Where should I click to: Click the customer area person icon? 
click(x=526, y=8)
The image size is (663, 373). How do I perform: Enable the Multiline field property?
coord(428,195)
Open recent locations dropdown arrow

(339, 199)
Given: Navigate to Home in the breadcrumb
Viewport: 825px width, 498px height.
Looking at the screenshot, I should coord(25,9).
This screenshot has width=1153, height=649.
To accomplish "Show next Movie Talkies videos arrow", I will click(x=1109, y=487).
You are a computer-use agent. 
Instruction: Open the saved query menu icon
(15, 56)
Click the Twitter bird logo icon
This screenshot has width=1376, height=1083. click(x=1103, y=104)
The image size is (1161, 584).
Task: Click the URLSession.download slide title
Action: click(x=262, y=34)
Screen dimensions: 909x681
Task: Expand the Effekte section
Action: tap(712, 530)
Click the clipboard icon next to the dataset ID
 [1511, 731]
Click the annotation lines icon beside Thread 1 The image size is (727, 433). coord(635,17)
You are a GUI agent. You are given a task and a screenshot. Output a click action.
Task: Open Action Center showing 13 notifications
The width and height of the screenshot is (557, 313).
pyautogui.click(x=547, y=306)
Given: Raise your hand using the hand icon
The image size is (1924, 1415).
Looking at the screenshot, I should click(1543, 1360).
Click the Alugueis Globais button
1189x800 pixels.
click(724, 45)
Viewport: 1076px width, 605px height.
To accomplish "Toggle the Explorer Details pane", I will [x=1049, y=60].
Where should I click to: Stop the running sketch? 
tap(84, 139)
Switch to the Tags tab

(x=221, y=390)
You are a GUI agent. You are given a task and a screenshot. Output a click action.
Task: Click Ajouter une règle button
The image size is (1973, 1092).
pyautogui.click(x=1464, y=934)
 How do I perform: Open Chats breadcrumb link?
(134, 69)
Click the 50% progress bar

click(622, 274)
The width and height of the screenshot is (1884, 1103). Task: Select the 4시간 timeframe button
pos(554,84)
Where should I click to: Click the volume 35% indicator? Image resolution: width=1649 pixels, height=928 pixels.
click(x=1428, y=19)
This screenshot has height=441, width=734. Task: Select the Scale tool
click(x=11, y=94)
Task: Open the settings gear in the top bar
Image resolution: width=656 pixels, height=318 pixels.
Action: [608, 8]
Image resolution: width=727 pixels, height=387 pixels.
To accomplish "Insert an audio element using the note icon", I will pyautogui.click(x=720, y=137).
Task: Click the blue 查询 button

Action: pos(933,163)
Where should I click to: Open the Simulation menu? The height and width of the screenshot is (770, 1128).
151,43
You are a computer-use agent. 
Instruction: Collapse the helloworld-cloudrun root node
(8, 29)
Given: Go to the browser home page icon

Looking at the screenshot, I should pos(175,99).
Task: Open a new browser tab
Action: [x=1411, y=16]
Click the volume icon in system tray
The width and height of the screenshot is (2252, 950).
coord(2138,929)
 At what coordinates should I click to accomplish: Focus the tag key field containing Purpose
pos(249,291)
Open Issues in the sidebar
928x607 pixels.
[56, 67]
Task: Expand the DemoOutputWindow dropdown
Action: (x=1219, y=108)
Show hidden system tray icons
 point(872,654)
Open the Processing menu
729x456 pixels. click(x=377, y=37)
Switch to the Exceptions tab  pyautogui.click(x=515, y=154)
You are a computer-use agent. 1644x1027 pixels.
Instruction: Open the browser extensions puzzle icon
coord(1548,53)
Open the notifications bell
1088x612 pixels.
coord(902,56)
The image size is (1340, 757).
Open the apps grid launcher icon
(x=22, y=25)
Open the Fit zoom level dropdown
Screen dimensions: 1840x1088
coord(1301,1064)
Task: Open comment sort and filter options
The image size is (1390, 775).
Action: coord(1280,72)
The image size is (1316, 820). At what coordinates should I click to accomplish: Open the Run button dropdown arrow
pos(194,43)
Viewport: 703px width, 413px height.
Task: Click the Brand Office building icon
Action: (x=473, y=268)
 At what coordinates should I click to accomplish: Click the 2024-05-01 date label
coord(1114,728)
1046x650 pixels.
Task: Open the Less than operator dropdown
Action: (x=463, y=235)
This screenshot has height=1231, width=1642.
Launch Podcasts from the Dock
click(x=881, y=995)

REQUIREMENT => Your answer should be exactly the lines of the data above, from the first through the line containing "Given: Navigate to Home in the breadcrumb".

WRITTEN ANSWER =>
Where should I click to: Click the customer area person icon? 
click(x=526, y=8)
The image size is (663, 373). How do I perform: Enable the Multiline field property?
coord(428,195)
Open recent locations dropdown arrow

(339, 199)
Given: Navigate to Home in the breadcrumb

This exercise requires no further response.